The Renewal Workshop is the leading provider of circular solutions for apparel and textile brands. We are organized around the idea that businesses have multiple responsibilities for generating positive, lasting value. We are here to solve hard problems and to create circular systems that make things better. Our work is to do what is good and right for people and for the planet. We reduce waste and restore value. We create jobs and treat people fairly. We serve customers kindly and work with partners cooperatively. We consciously choose to act with love in what we do and how we do it.
We want you to be a part of changing our economy from linear to circular and regenerative. We proudly provide equal employment opportunities to all employees and applicants without regard to race, color, religion, sex, national origin, age, disability or genetics.
The Security Specialist Role
TRW is looking for a freelance individual to manage our security program to reduce risk in data breaches, system downtime, manage legal compliance and ensure confidence in brand partners as to the integrity of our systems. Much of the hands-on technical work can be done by existing internal TRW resources and 3rd party vendors, but this role must be proficient in security policy and be able to manage resources to meet timelines and ensure compliance requirements are met.
Typical duties include:
- Data Privacy: Manage data classification and PII storage/transit requirements. Develop programs to meet GDPR and CCPA requirements where applicable.
- IT Governance: Develop policies and procedures to enforce security minded behavior by staff and vendors. Assess software.
- IT Risk Management: Develop security program following NIST modal
- Application Security Governance: Scan network, servers, systems and manage regular pen testing. Work with developers and vendors on SDLC, including change management programs.

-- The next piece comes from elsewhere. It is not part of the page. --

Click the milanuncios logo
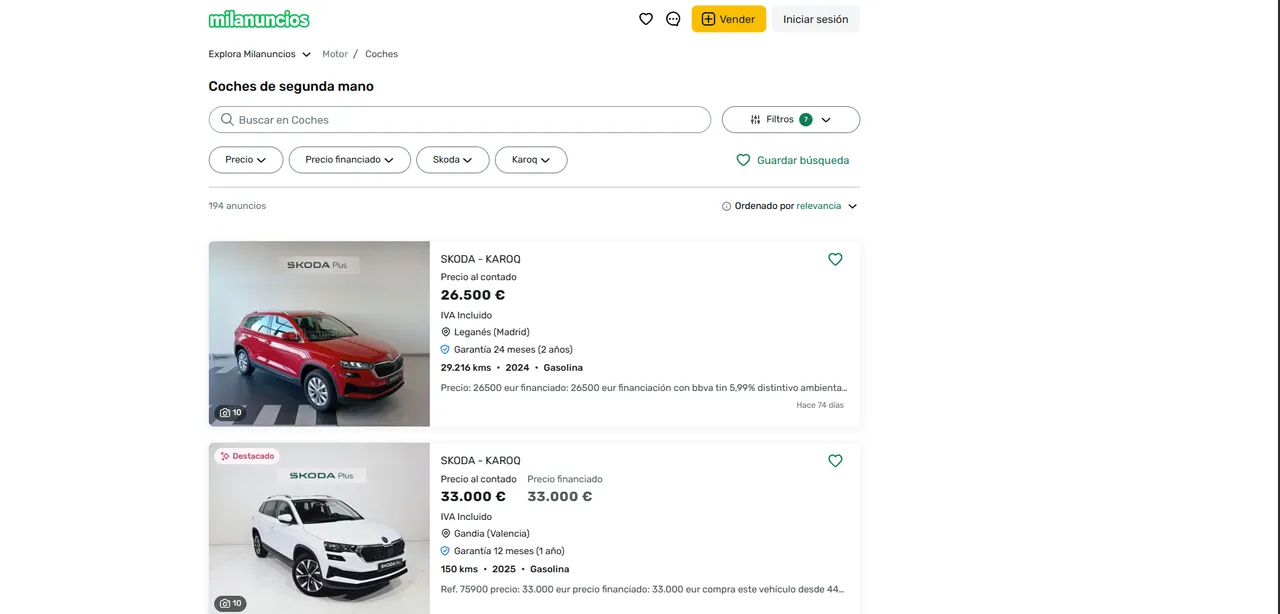coord(259,18)
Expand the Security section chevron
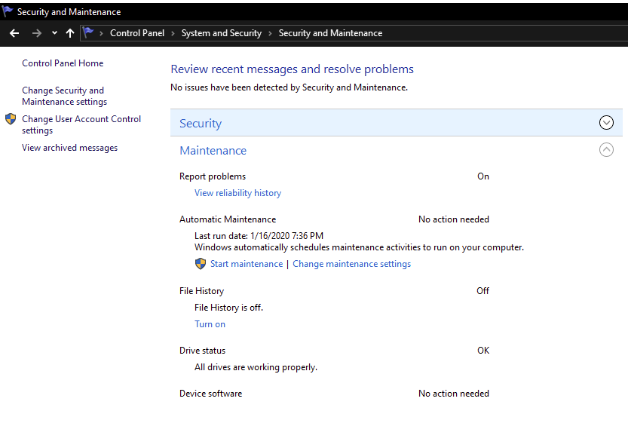 [x=606, y=123]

- Business Continuity Management: Develop disaster mitigation plan and perform routine start to end rehearsals.
- Security Audit Experience: Monitor tools and logs for security vulnerabilities. Manage PCI ASV scans and internal scans.

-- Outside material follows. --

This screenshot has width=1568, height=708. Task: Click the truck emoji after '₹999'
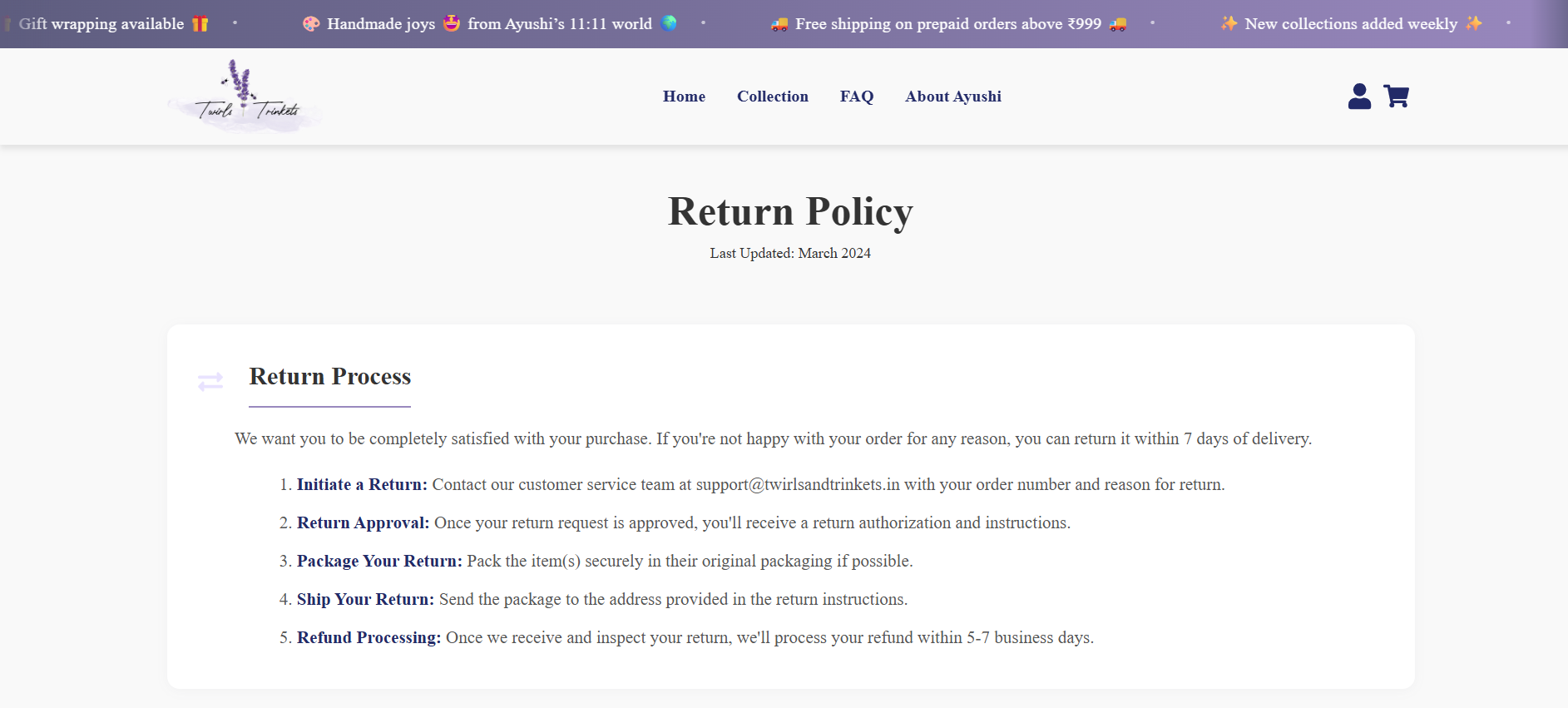click(x=1118, y=24)
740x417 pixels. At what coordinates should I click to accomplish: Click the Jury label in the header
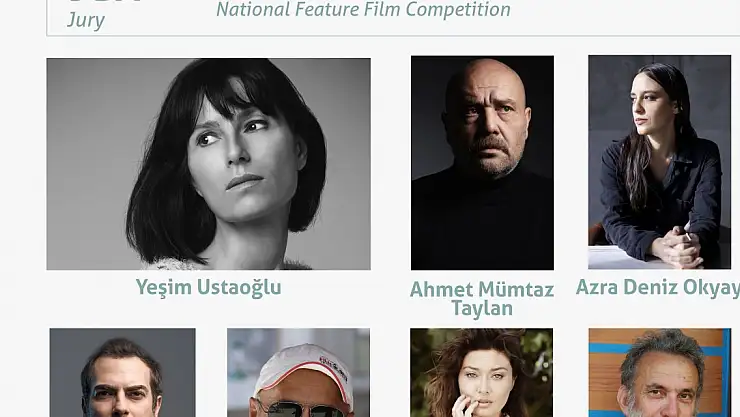click(x=85, y=20)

- Engage in driving compliance against GDPR Regulation specific to the Information Security & Assurance (ISA) practice of Corporate Security
- Conduct risk assessments for key accounts impacted by GDPR and support risk remediation
- Play a critical role in driving the IRM GDPR roadmap and strategy
- Engage in IRM program for the accounts impacted by GDPR: define control framework; identify and evaluate risks; understand business context and prepare reports and recommendations.
- Plan and execute security assessments
- Act as a focal ISA GDPR POC for specific accounts, for various security requirements
- Engage with different stakeholders: external auditors, customer visitor, business leaders and corporate teams, such as Privacy, HR, legal, IT, etc. for GDPR related audits and activities
- Conduct reviews to assess the service delivery control environment and evaluate adherence to client identified contractual requirements, Cognizant policies and standards.
Metrics for Success
- Compliance with legal and security requirements
- On budget management of software
- Update and improve security requirements as the company grows and new needs are established.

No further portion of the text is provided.